In retaliation for his aunt's intransigence, William Waldorf Astor had his father's house torn down and replaced by the first Waldorf Hotel. The hotel was specifically designed to overshadow Mrs. Astor's mansion, which was right next door, in an attempt to overshadow her status with it. The Waldorf Hotel was thirteen stories tall and was built in the form of a German Renaissance chateau: it thus not only overshadowed Lina, but all other structures in the neighborhood as well. Mrs. Astor famously stated about the hotel, "There's a glorified tavern next door."

Until the opulence of the Waldorf Hotel revolutionized how New York socialized publicly, polite society did not gather in public places, especially hotels. Unwilling to live next door to New York's latest sensation and public draw, Mrs. Astor and her son, Jack, first contemplated tearing down her house and replacing it with livery stables. Eventually she and Jack tore down their house and erected another hotel at its site, the Astoria, and soon the two hotels merged and became the original Waldorf-Astoria Hotel. Astor consequently built a double mansion, one of the largest ever built in New York, for her and her son, with Mrs. Astor occupying the northern residence, 841 Fifth Avenue and her son occupying the southern half, 840 Fifth Avenue.

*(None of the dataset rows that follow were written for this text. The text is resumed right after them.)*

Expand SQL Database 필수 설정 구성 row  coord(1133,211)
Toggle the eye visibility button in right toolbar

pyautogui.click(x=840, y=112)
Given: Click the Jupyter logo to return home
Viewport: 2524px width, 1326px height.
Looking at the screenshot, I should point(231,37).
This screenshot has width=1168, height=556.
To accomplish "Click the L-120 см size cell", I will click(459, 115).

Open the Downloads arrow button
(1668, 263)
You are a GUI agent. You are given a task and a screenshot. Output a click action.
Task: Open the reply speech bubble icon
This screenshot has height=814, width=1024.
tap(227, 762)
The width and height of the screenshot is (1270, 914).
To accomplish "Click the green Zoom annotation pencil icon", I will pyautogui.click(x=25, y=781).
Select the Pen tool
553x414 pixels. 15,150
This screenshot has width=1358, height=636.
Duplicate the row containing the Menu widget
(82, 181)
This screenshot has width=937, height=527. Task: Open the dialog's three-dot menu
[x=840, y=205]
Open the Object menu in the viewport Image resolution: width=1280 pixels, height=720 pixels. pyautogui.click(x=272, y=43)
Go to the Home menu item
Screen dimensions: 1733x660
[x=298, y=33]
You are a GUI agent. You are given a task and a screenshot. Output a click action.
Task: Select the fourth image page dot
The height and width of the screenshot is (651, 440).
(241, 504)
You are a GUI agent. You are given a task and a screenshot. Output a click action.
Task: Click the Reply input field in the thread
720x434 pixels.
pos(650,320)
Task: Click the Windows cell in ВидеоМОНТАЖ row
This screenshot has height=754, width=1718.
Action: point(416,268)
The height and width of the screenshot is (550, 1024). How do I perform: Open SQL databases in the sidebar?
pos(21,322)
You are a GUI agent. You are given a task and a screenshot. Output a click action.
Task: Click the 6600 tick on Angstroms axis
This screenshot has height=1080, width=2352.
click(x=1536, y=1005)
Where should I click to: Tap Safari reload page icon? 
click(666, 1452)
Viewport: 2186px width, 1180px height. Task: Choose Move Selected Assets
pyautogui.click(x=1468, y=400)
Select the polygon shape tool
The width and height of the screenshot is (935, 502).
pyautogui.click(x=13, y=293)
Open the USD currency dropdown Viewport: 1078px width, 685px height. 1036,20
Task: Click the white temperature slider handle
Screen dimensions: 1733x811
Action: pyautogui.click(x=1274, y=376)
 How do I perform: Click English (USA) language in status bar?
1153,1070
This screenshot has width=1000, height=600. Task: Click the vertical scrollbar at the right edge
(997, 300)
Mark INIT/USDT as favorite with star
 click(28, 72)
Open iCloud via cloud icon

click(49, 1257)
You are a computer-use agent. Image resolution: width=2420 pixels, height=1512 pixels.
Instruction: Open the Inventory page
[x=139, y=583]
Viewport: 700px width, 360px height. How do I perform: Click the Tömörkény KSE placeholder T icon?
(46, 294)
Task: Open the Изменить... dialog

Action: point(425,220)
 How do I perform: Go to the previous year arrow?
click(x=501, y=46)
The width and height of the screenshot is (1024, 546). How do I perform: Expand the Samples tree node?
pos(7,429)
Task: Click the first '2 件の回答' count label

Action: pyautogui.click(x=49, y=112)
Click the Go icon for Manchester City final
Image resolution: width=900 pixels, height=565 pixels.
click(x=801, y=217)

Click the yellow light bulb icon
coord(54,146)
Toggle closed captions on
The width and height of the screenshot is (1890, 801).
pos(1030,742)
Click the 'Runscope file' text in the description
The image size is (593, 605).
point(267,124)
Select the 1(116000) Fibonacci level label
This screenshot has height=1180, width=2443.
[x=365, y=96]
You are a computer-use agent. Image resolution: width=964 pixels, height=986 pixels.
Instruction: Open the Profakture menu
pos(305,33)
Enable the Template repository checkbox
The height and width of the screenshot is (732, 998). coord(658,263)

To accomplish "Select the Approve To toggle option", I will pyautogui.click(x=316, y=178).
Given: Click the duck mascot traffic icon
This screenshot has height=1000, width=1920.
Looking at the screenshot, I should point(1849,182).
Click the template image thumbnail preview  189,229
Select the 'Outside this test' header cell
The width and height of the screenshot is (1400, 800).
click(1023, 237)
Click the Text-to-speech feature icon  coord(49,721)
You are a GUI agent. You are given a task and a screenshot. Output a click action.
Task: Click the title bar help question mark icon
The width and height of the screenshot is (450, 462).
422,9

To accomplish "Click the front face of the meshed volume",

The Astors' Fifth Avenue home and the original Waldorf-Astoria Hotel were both eventually torn down in 1927 and 1928 to make way for Temple Emanu-El and the Empire State Building, respectively.

==Death==
By the time she moved into her new house facing Central Park, at the corner of 65th Street, Mrs. Astor's husband had died, and she lived with her son and his family. Spending her last several years suffering from periodic dementia, she died at age 78 on October 30, 1908, and was interred in the Trinity Church Cemetery in upper Manhattan. In 1914, her youngest daughter Carrie commissioned the prominent Astor Cross in the churchyard as a memorial.

Following Mrs. Astor's death, it reportedly took three women to fill her role in New York Society: Marion Graves Anthon Fish, the wife of Stuyvesant Fish, Theresa Fair Oelrichs, the wife of Hermann Oelrichs, and Alva Belmont, by then the wife of Oliver Belmont.

Mrs. Astor has been portrayed by Donna Murphy in the HBO drama The Gilded Age.